Workshop zum Besprühen von Kabelverteilerkästen
Damit das Kunstwerk auch möglich lange hält, fand am Dienstag im Saftladen ein Workshop mit den Experten der Potsdamer Firma ART-FX statt, die für die E.dis seit vielen Jahren Kabelverteiler professionell gestalten. Sie zeigten den interessierten Jugendlichen, wie man einen Stromkasten reinigt und auf das Besprühen vorbereitet. Die, in diesem Fall ausschließlich Jungs, mussten auch selbst Hand anlegen. Die E.dis hatte zu diesem Zweck ausrangierte Kabelverteilerkästen unterschiedlicher Bauart mitgebracht.

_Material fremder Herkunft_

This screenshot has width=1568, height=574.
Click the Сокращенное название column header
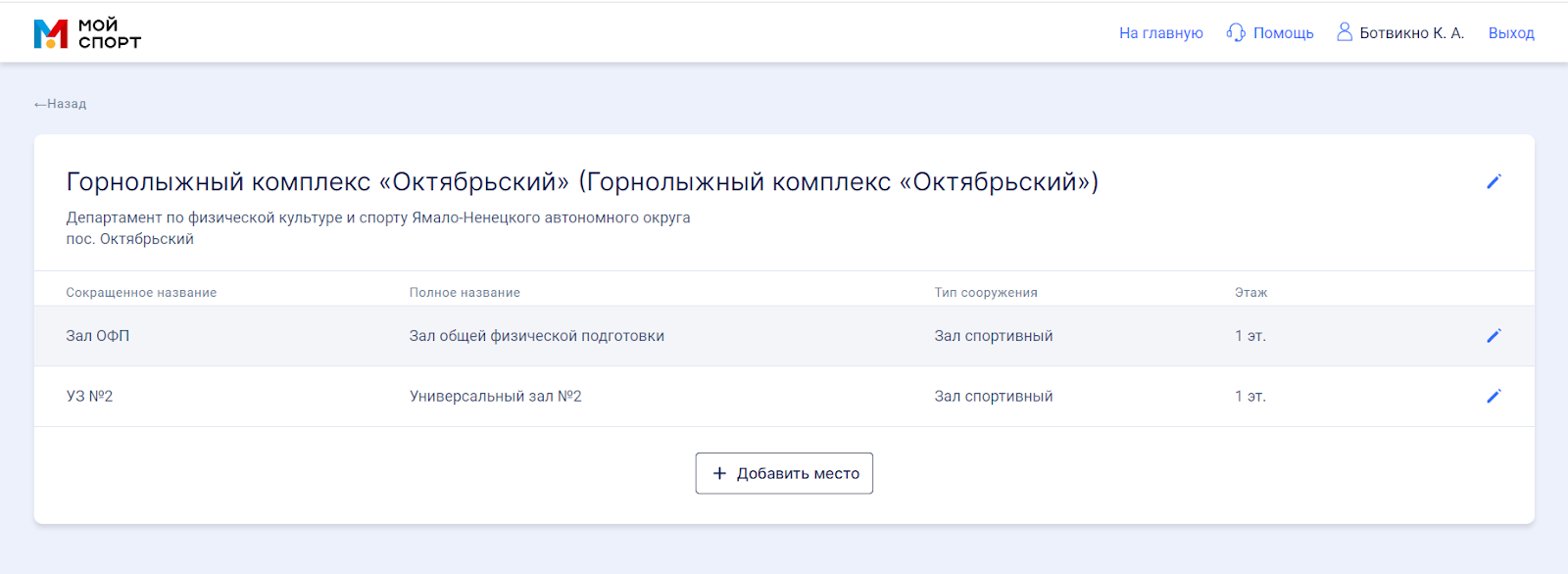[x=141, y=292]
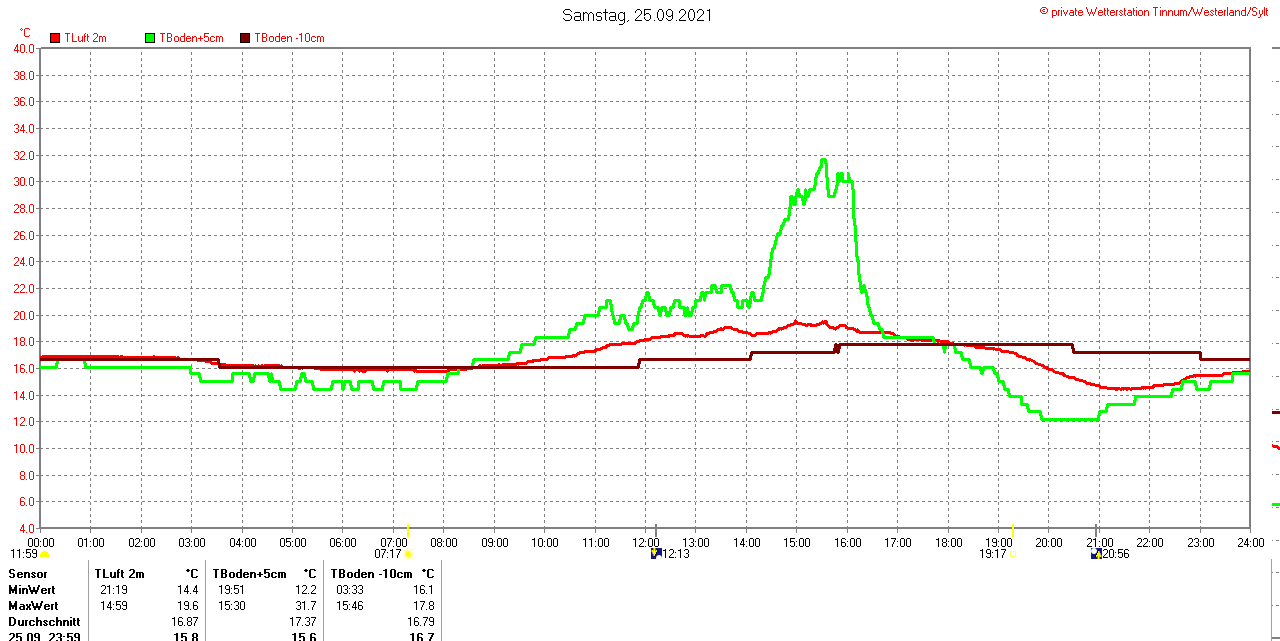Image resolution: width=1280 pixels, height=641 pixels.
Task: Select the TBoden+5cm legend label
Action: 191,38
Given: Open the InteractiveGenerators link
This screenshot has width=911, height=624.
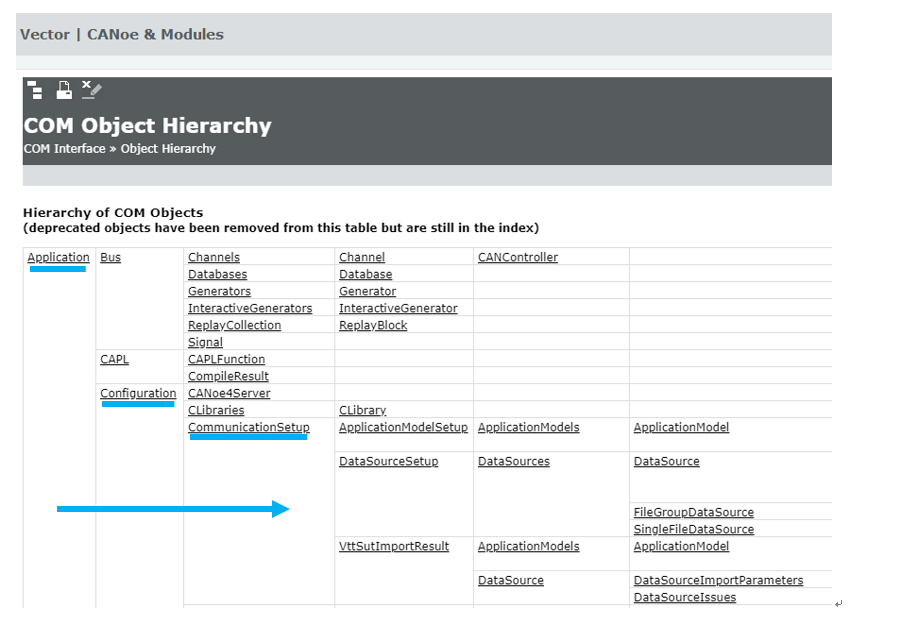Looking at the screenshot, I should 250,308.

Übrigens, die jungen Menschen, die sich am Projekt beteiligen, bekommen von der E.dis auch ein Starterpaket gesponsert, so dass sie alsbald loslegen können. Zudem werden sie mit schriftlichen Genehmigungen ausgestattet, die es ihnen erlauben, die ihnen zugeteilten Kästen zu gestalten.
Man schaffe damit legale, betreute Kreativräume, so Lars Klemmer, der das Pilotprojekt auf Seiten der E.dis betreut. So werde zudem das Stadtbild durch ein farbenfrohes Erscheinungsbild der Kästen aufgewertet. Bürgermeister Heiko Richter macht keinen Hehl daraus, dass man hofft, auch präventiv das Übermalen und sogenannte „Taggen“, ein schnelles Sprühen eines Erkennungszeichens, zu verhindern.
Wer Lust hat, sich ebenfalls in dem Projekt zu engagieren, kann sich entweder beim Verschönerungsverein Falkensee oder im Jugendclub Saftladen melden.